Take the lines from the line containing "The height and" through the end of the entries and output them exactly, with no pictures and nothing more.

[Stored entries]
◇ ◇ ◇
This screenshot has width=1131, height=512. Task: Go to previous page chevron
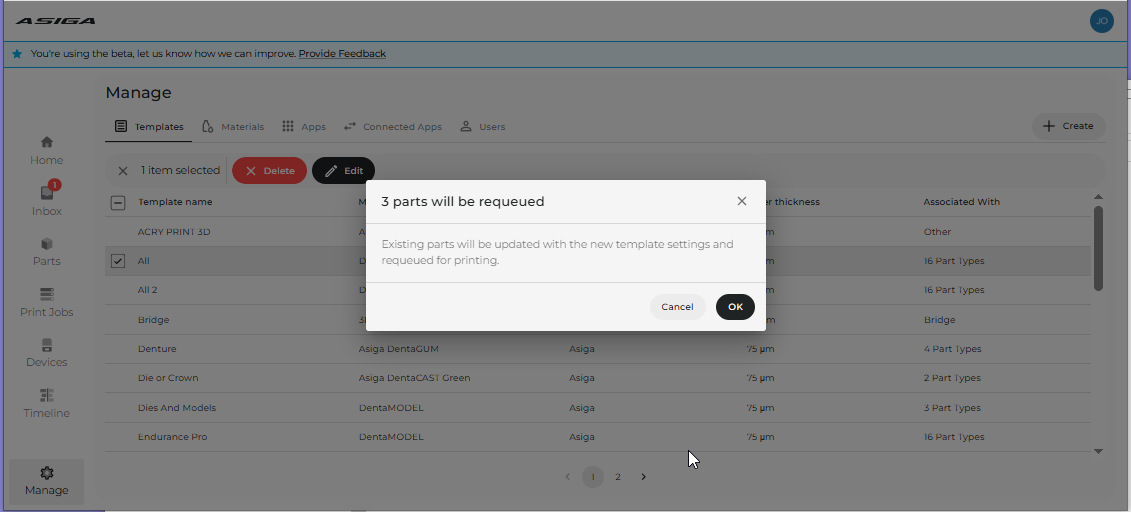coord(568,477)
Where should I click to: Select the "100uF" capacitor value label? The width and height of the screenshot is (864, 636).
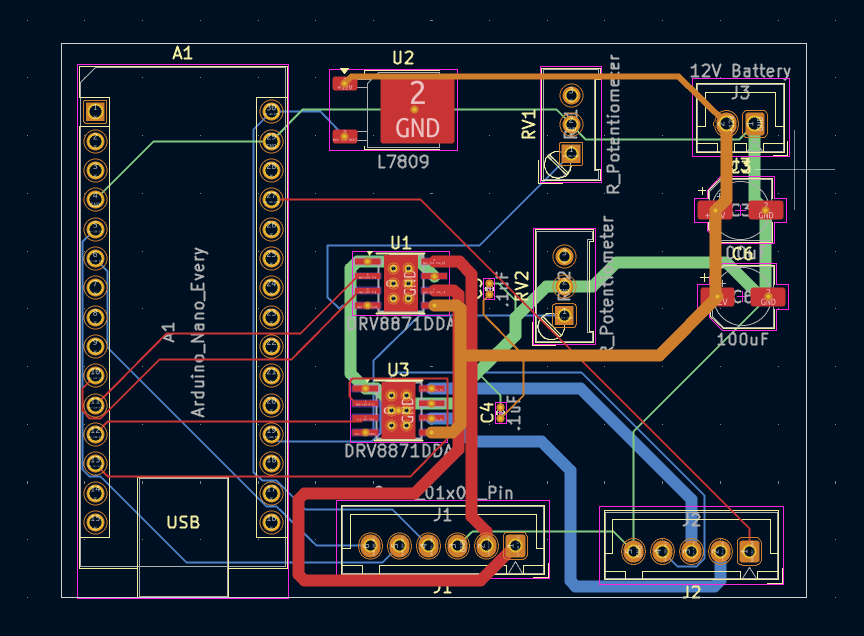[742, 340]
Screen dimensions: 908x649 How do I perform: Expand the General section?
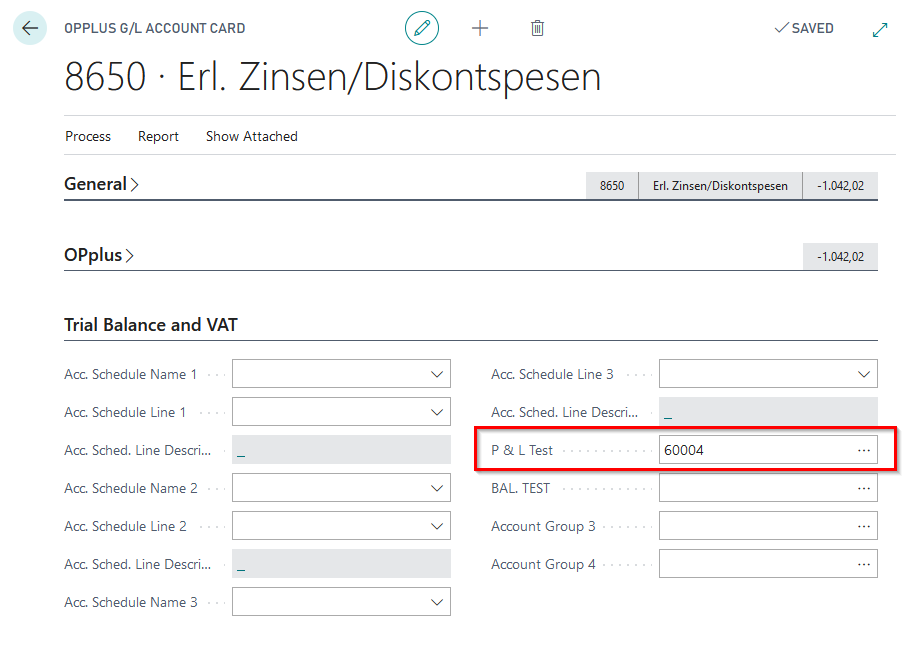(x=101, y=184)

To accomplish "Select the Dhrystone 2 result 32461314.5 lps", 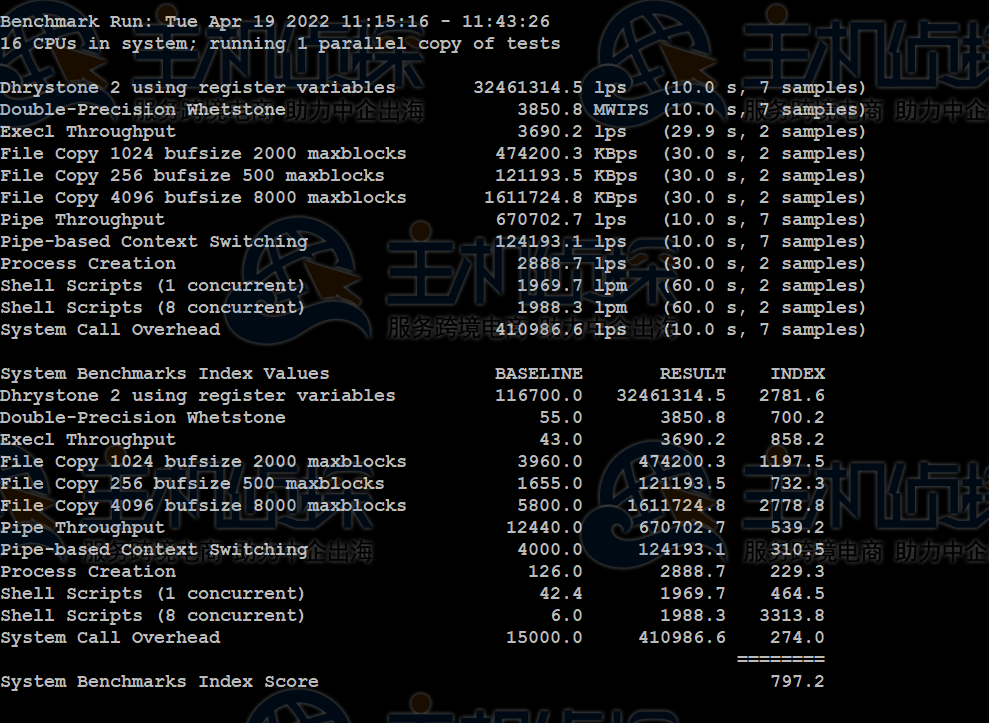I will [x=550, y=88].
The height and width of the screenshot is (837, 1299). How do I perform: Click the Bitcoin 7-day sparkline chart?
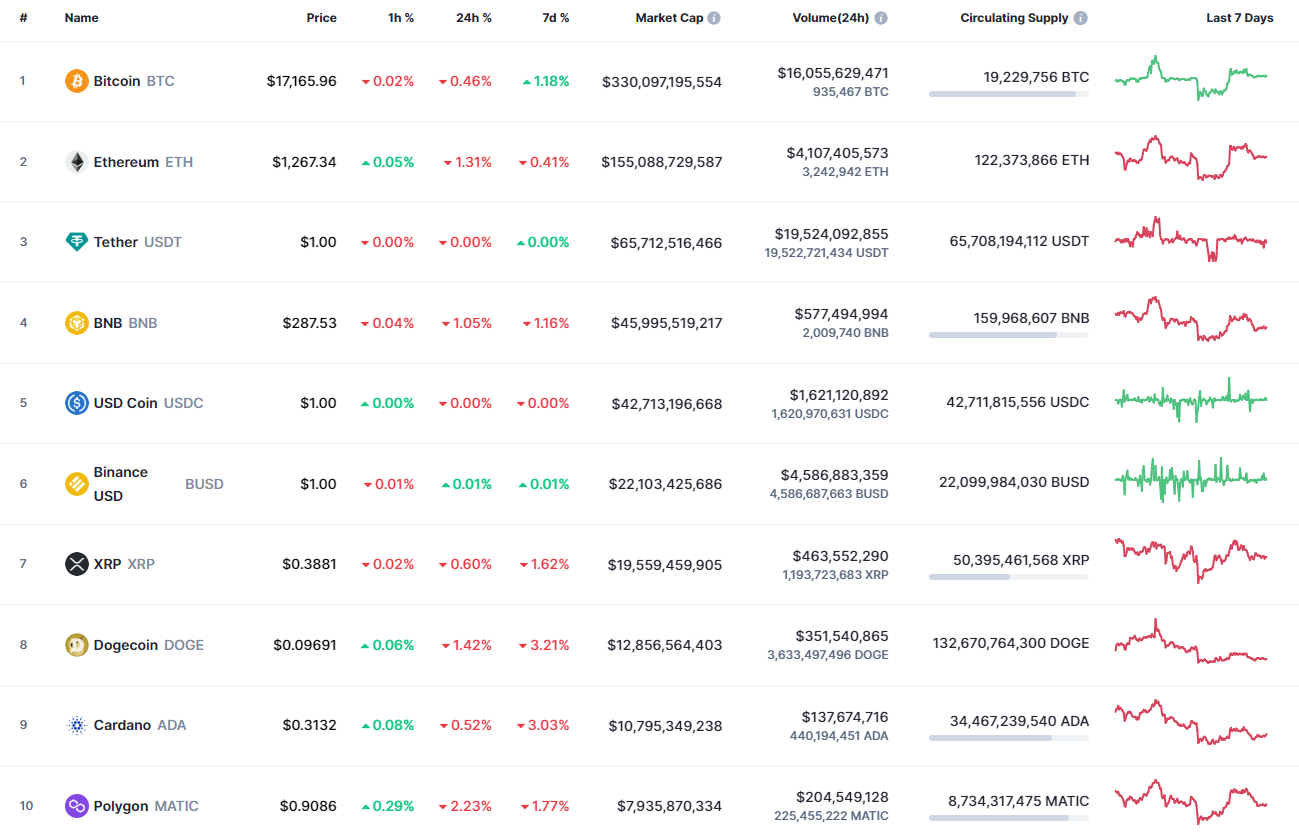pos(1190,79)
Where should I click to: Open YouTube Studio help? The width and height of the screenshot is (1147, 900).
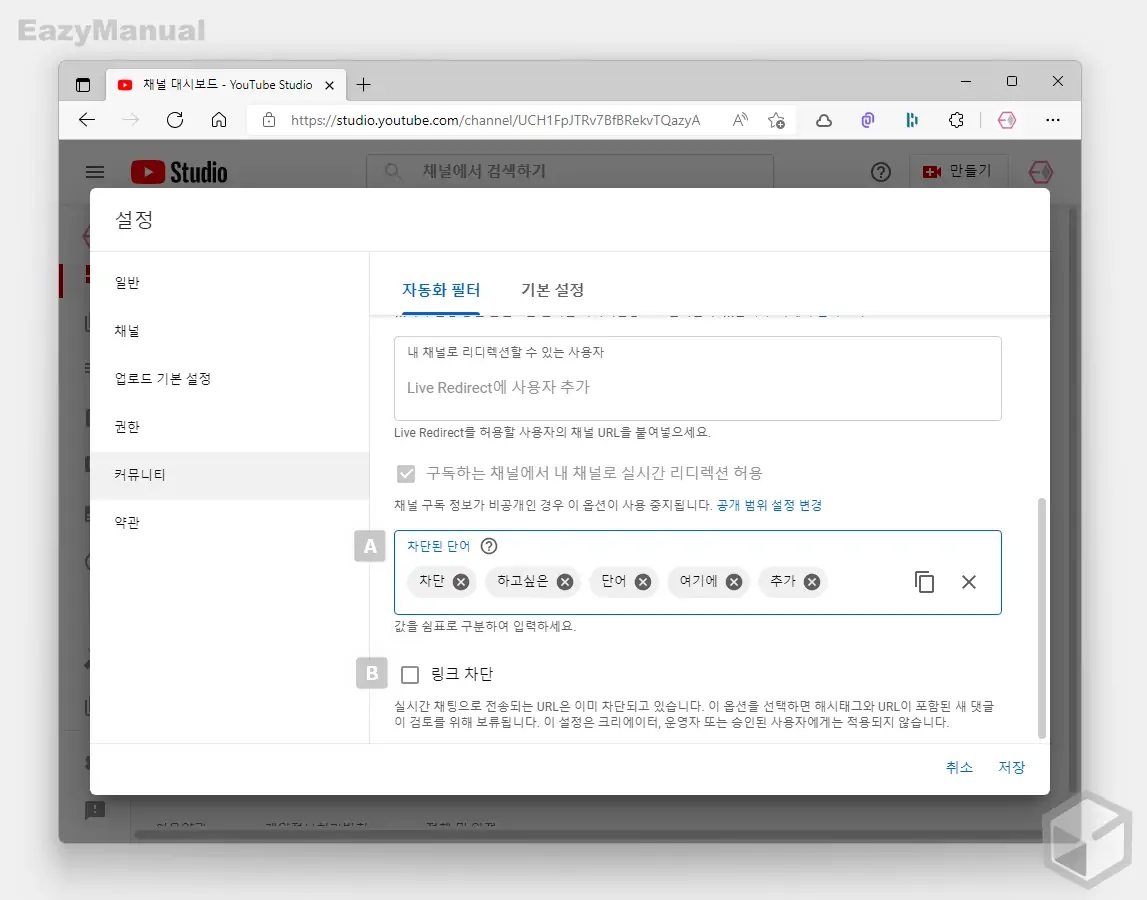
◇ ◇ ◇
• **Response for this exercise**:
The height and width of the screenshot is (837, 1299). How do I perform: Click the Bitcoin 7-day sparkline chart?
pos(1190,79)
Where should I click to: Open YouTube Studio help? The width and height of the screenshot is (1147, 900).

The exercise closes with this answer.